• **EXERCISE AIM**
Restate the lines word for word, from the one containing "Image resolution: width=2495" through the last line of the entries below, without any other lines.

• **RECORDS SHOWN**
● ● ● ●

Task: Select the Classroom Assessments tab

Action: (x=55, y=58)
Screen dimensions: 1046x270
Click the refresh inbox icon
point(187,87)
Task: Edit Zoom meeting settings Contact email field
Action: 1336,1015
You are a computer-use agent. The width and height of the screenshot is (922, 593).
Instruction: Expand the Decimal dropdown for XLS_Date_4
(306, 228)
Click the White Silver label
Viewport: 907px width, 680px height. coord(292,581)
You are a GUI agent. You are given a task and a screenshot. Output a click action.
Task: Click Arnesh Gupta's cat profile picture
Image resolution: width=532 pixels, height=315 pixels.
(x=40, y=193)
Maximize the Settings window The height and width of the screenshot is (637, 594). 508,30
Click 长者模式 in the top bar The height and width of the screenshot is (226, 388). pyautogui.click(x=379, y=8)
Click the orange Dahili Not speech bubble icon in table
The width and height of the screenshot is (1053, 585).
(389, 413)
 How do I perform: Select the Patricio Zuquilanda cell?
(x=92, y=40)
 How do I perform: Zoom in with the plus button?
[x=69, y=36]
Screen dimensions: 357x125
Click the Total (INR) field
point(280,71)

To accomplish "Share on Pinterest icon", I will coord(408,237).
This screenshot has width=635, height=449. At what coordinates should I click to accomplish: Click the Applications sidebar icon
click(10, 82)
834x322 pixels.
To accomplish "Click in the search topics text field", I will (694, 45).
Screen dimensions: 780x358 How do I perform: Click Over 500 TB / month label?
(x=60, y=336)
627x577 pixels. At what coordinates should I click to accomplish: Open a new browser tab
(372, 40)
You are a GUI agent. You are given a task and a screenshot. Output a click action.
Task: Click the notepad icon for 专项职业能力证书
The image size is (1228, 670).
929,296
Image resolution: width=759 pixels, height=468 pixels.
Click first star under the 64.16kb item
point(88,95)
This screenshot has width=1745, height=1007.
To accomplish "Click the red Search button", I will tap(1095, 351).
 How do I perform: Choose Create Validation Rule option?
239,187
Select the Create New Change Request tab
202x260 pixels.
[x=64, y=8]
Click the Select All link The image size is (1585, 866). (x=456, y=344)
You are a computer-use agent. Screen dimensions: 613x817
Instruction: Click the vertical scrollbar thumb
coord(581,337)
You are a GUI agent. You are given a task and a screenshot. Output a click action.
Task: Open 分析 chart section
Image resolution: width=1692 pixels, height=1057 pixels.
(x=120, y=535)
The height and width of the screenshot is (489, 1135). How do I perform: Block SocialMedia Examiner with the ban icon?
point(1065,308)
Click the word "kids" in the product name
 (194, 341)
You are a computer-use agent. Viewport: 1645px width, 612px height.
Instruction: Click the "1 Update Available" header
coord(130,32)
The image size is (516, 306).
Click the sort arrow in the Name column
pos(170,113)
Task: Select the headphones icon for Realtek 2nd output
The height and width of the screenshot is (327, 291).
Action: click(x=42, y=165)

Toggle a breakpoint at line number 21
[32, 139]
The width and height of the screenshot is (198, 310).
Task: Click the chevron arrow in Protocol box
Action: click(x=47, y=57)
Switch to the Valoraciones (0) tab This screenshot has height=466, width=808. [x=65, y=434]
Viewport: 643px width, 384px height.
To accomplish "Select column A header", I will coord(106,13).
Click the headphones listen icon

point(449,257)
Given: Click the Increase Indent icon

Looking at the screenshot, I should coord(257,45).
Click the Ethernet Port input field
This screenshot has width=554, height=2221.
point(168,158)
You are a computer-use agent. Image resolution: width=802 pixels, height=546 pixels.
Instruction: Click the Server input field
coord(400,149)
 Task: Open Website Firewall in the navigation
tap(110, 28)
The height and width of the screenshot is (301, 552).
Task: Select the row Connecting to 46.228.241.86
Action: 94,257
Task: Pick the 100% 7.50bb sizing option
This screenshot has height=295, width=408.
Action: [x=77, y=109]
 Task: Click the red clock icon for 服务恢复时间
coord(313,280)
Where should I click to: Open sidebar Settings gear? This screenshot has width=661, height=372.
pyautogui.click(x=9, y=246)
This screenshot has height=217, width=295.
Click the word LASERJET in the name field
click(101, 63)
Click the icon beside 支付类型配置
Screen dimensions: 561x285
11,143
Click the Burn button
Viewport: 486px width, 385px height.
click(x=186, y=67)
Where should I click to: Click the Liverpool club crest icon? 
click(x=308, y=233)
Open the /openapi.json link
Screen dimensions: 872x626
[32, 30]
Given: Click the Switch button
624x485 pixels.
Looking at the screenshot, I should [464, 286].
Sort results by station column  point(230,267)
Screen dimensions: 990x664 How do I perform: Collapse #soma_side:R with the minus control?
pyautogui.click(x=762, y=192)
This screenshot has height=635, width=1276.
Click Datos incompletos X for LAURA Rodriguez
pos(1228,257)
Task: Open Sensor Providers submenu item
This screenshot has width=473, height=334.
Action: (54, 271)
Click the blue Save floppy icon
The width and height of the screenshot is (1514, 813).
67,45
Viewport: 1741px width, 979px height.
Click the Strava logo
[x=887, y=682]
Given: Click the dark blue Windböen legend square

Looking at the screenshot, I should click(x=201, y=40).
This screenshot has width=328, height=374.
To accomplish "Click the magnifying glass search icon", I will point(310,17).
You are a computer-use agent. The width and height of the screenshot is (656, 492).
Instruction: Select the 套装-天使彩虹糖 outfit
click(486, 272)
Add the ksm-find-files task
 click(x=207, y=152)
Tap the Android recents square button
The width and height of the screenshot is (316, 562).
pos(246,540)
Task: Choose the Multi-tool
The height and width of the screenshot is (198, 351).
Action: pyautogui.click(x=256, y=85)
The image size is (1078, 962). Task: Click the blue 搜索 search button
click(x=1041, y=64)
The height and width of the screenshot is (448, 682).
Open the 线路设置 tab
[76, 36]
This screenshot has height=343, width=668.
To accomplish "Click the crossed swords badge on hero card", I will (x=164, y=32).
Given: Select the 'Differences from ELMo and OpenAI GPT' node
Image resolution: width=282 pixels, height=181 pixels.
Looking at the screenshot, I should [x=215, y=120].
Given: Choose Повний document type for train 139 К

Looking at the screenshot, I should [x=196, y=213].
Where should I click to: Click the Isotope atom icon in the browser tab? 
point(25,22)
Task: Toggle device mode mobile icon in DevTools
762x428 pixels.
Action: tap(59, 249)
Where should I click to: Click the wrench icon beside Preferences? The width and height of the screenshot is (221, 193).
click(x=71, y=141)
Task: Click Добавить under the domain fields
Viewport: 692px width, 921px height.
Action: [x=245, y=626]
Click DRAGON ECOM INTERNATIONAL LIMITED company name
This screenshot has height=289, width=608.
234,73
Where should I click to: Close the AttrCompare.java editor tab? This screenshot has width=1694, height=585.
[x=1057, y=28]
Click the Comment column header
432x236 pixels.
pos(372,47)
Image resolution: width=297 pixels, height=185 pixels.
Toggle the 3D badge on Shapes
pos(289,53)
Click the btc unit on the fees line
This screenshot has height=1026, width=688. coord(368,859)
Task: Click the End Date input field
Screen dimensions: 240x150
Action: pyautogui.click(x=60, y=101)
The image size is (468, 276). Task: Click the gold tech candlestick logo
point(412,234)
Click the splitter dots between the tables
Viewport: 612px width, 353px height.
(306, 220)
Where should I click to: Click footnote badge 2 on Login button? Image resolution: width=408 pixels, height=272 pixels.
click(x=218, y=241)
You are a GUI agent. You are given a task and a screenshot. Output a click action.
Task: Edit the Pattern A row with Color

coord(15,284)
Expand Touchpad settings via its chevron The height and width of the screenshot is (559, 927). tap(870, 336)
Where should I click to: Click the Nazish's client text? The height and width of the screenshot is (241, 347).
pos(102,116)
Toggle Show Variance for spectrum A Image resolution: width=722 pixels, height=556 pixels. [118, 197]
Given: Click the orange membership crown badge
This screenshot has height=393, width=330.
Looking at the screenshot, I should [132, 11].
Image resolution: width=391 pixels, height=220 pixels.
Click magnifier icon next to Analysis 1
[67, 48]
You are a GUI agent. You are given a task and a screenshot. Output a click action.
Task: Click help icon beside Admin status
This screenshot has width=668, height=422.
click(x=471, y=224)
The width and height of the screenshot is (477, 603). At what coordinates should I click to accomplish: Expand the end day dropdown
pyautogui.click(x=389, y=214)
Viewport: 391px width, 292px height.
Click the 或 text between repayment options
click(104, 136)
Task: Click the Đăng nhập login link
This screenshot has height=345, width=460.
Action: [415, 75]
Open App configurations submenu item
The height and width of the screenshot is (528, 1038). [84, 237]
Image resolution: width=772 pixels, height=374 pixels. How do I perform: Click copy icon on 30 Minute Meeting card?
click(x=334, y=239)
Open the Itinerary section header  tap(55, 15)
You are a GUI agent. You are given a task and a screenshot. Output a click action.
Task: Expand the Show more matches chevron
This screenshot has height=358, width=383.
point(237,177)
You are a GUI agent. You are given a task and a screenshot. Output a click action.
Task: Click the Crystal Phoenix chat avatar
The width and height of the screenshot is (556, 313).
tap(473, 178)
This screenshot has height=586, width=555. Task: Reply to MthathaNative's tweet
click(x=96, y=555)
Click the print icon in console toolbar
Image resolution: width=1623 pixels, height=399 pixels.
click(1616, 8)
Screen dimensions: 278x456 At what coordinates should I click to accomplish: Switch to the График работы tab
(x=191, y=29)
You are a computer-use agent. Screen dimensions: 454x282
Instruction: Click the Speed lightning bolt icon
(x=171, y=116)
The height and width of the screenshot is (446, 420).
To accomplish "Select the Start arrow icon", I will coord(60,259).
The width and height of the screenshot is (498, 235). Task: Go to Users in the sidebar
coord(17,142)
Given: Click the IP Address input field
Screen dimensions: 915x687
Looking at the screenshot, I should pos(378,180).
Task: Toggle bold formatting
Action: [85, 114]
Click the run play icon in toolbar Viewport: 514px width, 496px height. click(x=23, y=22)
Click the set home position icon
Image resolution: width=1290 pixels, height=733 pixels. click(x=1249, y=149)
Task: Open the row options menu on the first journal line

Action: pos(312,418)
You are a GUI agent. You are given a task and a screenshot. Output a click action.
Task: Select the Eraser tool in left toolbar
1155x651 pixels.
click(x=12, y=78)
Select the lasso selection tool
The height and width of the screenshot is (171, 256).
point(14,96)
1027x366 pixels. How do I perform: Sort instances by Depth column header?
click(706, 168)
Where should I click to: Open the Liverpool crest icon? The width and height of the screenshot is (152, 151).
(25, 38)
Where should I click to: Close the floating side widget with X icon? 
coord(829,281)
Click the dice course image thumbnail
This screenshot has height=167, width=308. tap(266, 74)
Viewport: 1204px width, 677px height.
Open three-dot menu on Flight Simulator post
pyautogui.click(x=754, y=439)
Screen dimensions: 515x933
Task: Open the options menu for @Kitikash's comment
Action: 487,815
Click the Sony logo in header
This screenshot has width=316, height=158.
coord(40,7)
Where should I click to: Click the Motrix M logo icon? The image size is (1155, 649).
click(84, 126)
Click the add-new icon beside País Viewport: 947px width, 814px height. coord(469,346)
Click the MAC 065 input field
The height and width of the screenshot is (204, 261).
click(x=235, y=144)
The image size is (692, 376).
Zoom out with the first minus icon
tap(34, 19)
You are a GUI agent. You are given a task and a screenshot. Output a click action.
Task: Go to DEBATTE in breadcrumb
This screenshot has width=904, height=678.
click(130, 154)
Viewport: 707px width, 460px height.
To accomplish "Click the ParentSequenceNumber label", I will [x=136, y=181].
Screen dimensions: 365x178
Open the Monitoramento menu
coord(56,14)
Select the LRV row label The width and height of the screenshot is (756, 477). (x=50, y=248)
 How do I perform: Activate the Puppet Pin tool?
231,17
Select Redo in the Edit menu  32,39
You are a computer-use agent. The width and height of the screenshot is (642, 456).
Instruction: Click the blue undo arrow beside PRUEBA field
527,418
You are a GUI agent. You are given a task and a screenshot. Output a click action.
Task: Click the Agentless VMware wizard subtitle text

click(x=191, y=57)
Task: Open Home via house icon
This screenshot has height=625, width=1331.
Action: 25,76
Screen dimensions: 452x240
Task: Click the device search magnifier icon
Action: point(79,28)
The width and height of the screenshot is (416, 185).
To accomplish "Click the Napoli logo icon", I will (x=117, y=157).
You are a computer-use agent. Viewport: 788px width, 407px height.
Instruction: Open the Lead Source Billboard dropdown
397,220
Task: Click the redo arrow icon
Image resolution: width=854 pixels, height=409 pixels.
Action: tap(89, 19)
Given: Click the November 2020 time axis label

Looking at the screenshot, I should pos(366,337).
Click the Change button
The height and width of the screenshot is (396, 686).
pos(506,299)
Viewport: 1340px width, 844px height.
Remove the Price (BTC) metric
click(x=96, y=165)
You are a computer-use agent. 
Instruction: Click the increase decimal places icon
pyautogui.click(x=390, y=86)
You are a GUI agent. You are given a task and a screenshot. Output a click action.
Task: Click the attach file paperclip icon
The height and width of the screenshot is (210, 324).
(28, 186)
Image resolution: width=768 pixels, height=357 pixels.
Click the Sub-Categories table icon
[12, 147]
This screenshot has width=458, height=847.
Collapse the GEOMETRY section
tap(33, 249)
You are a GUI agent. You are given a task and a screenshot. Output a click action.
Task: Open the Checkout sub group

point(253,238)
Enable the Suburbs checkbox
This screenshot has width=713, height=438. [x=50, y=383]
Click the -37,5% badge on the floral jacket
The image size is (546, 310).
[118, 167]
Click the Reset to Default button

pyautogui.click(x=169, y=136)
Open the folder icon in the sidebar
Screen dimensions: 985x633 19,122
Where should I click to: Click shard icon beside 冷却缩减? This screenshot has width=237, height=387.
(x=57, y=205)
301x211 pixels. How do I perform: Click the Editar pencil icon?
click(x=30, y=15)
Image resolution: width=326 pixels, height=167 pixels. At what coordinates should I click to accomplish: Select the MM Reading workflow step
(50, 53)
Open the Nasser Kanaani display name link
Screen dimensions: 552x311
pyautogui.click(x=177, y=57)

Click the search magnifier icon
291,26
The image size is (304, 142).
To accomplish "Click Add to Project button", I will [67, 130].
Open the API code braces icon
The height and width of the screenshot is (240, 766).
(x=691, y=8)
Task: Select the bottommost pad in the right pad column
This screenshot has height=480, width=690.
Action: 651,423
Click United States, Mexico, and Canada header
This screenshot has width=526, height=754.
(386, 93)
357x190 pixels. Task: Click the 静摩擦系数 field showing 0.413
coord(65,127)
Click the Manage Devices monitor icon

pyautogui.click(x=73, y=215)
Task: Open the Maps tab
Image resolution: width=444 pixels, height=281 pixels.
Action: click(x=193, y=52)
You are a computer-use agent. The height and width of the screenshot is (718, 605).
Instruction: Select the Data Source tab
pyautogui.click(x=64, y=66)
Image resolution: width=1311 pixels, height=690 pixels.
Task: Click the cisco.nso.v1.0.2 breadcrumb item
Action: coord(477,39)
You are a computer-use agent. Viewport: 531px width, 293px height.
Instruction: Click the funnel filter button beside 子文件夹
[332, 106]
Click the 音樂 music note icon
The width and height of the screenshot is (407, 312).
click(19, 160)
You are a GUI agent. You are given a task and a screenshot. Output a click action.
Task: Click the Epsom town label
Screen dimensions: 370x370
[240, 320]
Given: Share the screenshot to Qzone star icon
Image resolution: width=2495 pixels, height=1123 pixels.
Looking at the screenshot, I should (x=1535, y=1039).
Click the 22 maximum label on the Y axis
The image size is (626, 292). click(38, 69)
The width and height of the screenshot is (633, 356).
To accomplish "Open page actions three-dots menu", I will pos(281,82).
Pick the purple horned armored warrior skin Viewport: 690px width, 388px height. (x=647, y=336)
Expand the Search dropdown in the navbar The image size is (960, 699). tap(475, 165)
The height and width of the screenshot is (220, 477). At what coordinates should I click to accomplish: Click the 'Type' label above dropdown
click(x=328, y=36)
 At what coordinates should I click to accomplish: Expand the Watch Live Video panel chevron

● ● ● ●

• **EXPECTED ANSWER**
Image resolution: width=2495 pixels, height=1123 pixels.
Looking at the screenshot, I should (x=1535, y=1039).
Click the 22 maximum label on the Y axis
The image size is (626, 292). click(38, 69)
The width and height of the screenshot is (633, 356).
To accomplish "Open page actions three-dots menu", I will pos(281,82).
Pick the purple horned armored warrior skin Viewport: 690px width, 388px height. (x=647, y=336)
Expand the Search dropdown in the navbar The image size is (960, 699). tap(475, 165)
The height and width of the screenshot is (220, 477). At what coordinates should I click to accomplish: Click the 'Type' label above dropdown
click(x=328, y=36)
 At what coordinates should I click to accomplish: Expand the Watch Live Video panel chevron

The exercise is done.